▶ _Consignes_
1. Répondez à ces questions sur l'extrait consacré aux bibliothèques :
(a) Sur quelle bibliothèque une bombe a-t-elle été jetée au début de la guerre en ex-Yougoslavie ?
(b) D'après les plaintes citées, où les jeunes générations ne viennent-elles plus ?
(c) Quel statut ces plaintes ont-elles surtout, selon l'extrait ?
2. Pouvez-vous prolonger l'extrait consacré aux bibliothèques, à partir du point où il s'arrête ?

▶ _Extrait à lire_

L’« entre-vie » inaperçue des bibliothèques explorée dans un ouvrage qui ne se contente pas de citer des chiffres de fréquentation.

D’un côté, nulle guerre sans destruction de bibliothèques. La guerre en Ex-Yougoslavie a commencé par une bombe jetée sur la bibliothèque de Sarajevo. De l’autre, des plaintes concernant les jeunes générations : ils ne lisent plus ! Ils ne viennent plus dans les librairies et les bibliothèques ! Un peu comme si nous étions pris depuis longtemps entre le constat des destructions physiques des bibliothèques et ces plaintes à l’égard des lectrices et des lecteurs. Bien sûr, les plaintes ne recoupent pas entièrement les données résultant des enquêtes. Mais elles sont largement diffusées. Bien sûr, elles ont surtout un statut « politique », visant à amplifier les désespoirs de l’époque. Mais qu’en est-il finalement de ces bibliothèques ?

▶ _Entrées fournies_
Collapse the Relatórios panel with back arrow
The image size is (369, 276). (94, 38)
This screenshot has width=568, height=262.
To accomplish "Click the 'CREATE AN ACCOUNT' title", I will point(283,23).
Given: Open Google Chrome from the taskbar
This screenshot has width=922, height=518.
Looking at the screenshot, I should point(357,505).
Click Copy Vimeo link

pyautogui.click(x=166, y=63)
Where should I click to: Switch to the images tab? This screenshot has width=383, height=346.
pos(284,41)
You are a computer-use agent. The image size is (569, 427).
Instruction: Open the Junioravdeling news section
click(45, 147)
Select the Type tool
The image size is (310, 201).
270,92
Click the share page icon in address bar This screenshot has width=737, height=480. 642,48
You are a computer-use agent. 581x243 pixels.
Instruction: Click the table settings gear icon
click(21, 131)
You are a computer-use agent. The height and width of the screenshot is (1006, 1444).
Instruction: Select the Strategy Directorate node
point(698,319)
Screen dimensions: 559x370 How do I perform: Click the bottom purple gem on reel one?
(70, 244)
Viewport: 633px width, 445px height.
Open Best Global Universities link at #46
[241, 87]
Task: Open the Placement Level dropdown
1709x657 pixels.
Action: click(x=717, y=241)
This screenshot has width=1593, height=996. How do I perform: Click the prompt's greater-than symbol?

▶ _Réponses par consigne_
1.
(a) La bibliothèque de Sarajevo.
(b) Dans les librairies et les bibliothèques.
(c) Un statut « politique ».

2.
On sait bien que leur histoire, en démocratie, renvoie à un rôle institutionnel répertorié. On sait non moins que des approches un peu fines révèlent l’existence en elles de « liens faibles », mais solides, entre les lectrices et les lecteurs, élargissant de ce fait le champ de la culture. Les bibliothèques constituent des espaces communs dans lesquels n’importe qui peut se trouver, sans distinction d’opinion ou de religion, un lieu neutre, en quelque sorte, de ce point de vue, où l’on n’est pas assigné à des origines ou à une identité.

Tout aussi probants que les études conduites à leur propos sont les travaux des philosophes et ceux des artistes autour de ces monuments du savoir. Les concernant, il n’est que de souligner la récente exposition de Pascal Convert sur les livres de la bibliothèque du château de Chaumont (2021), ou les travaux plus anciens de Andréas Gursky, Anselm Kiefer, Philippe Pareno, etc., qui méritent qu’on s’y arrête. Mais cela se retrouve aisément ailleurs, au sens où, pour parler des bibliothèques, on ne peut contourner les écrivains Borges, Sartre, Cervantès, Melville, Kafka, et de nombreux autres auteurs.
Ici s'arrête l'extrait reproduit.